Mia walked to the door to be let outside. Good girl, Mia. I looked out the window. Uh oh, she got distracted along the way to her potty spot and picked something up in her mouth. I walked outside. Mia, what is that? Oh great. A wing to some unfortunate victim of the cats. Give me that!
While out on a walk Mia suddenly pulled off to the side. Hey little pup, what do you think you're doing? Another bird? Oh no you don't! Let's go!
Bruno and Spencer: "Are we there yet? Oh, I think we are!"
Mia: "Where are we?"
Building Confidence—The Stairs
We brought Mia up to a house in the mountains that has a flight of steps leading up to the main level. We all walked into the house and up the steps wondering if Mia would bravely follow the three humans and two dogs. However, she just sat at the bottom of the steps and cried. And it was a pitiful cry. Her pack had gone somewhere she didn't think she could follow. Poor little Mia.
I could have simply carried her up, but I wanted to use this time as a lesson on climbing stairs and a confidence builder. I tried calling her with praise. She almost came but no, she was not confident enough. Sara got the treat bag and we waved a sweet potato wrapped in chicken in front of her nose. FOOD!! She slowly started following the food as I moved it up the steps. I was behind her, in case she slipped, with my arm reached over her head. Mia followed the smell all the way to the top where I slid it across the floor away from the top step and let her eat it. Good girl, Mia. I knew you could do it.
I did the same thing for the steps leading to the backyard. I let her walk out the door to the landing herself with only verbal praise. When she got to the end of the landing, I used a piece of orange to lure her down the steps. I stopped using treats for the actual housebreaking because I want her to think hard about what she is doing. However, this time I didn't want her to think. I wanted her to follow her nose and not give the steps much thought. Just go forward, steps are no big deal. Just be careful. Smell the food. Think about the food. I held the treat low so she would keep her eyes on her footing and not just the food. I moved slowly to help her not fall.

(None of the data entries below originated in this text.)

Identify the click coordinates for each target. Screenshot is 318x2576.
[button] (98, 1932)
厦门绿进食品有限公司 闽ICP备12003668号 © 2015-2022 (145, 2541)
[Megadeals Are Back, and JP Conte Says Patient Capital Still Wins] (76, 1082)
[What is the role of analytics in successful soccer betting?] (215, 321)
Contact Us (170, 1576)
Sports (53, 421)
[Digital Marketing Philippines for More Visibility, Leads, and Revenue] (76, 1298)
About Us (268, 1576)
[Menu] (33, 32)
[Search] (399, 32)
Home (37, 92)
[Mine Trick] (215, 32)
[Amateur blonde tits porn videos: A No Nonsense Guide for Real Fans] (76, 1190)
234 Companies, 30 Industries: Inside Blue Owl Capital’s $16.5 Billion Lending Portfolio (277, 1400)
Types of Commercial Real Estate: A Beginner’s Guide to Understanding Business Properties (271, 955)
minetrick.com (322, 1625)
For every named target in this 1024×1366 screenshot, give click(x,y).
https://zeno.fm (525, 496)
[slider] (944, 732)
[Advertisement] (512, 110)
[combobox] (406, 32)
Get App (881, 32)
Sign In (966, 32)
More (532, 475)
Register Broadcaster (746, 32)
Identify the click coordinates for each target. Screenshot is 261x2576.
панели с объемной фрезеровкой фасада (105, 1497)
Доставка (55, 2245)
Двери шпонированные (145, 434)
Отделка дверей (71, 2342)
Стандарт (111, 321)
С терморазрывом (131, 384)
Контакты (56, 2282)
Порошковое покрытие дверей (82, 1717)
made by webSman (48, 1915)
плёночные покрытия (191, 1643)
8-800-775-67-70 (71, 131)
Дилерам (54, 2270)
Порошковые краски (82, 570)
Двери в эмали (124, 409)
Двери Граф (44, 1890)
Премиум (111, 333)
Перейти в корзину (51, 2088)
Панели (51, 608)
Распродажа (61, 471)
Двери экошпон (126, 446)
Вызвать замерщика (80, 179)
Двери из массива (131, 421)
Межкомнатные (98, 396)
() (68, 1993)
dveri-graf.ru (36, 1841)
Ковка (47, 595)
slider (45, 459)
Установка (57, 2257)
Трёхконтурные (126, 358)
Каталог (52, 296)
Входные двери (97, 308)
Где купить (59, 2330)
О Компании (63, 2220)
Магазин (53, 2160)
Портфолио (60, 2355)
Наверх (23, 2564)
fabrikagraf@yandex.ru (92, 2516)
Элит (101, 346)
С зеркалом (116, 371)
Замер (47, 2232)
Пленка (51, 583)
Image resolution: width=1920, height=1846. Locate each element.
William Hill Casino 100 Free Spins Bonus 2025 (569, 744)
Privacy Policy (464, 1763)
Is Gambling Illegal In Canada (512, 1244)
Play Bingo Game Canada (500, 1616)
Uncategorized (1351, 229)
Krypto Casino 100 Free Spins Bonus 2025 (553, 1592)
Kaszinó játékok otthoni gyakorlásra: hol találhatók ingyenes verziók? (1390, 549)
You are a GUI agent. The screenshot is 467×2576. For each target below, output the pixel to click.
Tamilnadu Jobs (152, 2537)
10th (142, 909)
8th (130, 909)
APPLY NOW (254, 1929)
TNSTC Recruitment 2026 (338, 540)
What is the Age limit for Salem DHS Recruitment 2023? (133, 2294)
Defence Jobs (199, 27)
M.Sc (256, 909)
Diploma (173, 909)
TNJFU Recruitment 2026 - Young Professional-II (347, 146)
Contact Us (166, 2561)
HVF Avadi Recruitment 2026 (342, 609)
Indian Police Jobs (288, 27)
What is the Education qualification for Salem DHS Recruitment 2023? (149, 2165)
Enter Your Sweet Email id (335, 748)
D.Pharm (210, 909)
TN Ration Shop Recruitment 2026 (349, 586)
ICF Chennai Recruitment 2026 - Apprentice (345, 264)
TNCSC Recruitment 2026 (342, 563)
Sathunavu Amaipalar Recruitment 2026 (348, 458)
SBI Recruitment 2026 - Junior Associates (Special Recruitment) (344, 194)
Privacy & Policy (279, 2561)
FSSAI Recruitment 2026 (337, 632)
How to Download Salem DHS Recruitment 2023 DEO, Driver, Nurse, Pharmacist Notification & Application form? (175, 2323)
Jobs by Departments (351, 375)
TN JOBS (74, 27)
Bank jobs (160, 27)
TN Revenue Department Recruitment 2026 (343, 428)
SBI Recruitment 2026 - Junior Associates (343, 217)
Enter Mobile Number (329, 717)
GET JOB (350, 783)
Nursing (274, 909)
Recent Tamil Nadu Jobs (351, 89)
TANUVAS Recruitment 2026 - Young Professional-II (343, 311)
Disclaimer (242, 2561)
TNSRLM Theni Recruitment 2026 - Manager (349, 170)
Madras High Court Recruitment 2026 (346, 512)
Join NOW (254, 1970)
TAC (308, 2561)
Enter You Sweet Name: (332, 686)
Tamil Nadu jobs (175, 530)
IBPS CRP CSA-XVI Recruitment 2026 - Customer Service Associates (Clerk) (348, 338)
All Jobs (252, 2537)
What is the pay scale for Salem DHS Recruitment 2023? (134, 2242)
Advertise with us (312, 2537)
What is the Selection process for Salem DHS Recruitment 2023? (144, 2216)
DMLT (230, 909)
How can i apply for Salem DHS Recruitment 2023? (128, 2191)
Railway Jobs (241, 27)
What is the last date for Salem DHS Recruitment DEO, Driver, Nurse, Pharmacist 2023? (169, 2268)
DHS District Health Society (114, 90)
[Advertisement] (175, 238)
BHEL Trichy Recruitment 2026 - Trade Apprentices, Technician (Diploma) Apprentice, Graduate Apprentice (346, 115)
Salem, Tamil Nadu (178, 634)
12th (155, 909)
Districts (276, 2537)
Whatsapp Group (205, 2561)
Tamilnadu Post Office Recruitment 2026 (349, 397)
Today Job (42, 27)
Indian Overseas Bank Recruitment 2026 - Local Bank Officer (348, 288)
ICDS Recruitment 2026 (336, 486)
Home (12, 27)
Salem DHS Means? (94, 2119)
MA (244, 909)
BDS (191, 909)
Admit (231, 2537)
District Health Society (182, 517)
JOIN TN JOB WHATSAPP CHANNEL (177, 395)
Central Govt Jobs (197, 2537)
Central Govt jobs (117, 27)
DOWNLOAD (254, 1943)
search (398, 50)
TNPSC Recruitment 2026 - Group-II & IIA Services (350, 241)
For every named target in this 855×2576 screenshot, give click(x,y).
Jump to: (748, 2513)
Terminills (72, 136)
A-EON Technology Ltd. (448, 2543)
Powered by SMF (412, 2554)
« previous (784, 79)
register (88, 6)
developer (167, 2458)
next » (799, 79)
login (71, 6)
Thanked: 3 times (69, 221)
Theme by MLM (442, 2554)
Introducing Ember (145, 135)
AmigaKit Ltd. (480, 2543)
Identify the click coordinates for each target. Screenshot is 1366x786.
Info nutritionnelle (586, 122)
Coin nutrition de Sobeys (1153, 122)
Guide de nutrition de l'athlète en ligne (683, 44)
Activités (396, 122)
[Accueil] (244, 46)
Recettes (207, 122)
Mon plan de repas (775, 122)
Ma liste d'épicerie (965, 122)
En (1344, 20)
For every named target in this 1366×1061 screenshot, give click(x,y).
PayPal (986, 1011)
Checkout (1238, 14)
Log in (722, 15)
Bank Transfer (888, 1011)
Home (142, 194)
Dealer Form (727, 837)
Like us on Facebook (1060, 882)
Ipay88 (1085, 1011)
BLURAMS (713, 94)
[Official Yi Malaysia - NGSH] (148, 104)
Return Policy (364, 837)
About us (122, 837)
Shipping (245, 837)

When Mia reached the ground she walked off to pee and poop.
She ran around with Spencer for a while.
I was on the top of the landing watching her in the yard. When Mia wanted to go back inside the warm house she went under the steps and cried. "I'm cold. How do I get inside?"
I walked down to the front of the steps where she could see me. "Baby-Mi. You silly girl. This way."
Something clicked in her brain. "Oh, I have to go around to the front! Here I come!"
I lured Mia back up the steps with another orange. Good girl.
I took the time to show Mia how to get out the door without food. I didn't use food to show her the door because I wanted her to be thinking about where we were going rather than eating. Follow your brain, not your nose. Then I used food to help her get down the steps without over thinking it. I didn't want her to think about the steps. Just follow your nose. It paid off. Even in the new house, she later walked on her own to the door when she had to go. I opened the door and she walked down the steps and out to the yard and peed and pooped.
Mia is learning in the early morning the older dogs want to sleep. She can play with her toys or she can calmly sleep with her brothers but she cannot jump or bite on them or she will be sent away. These are important pack manners that she needs to learn in order to fit in and be fully accepted by all.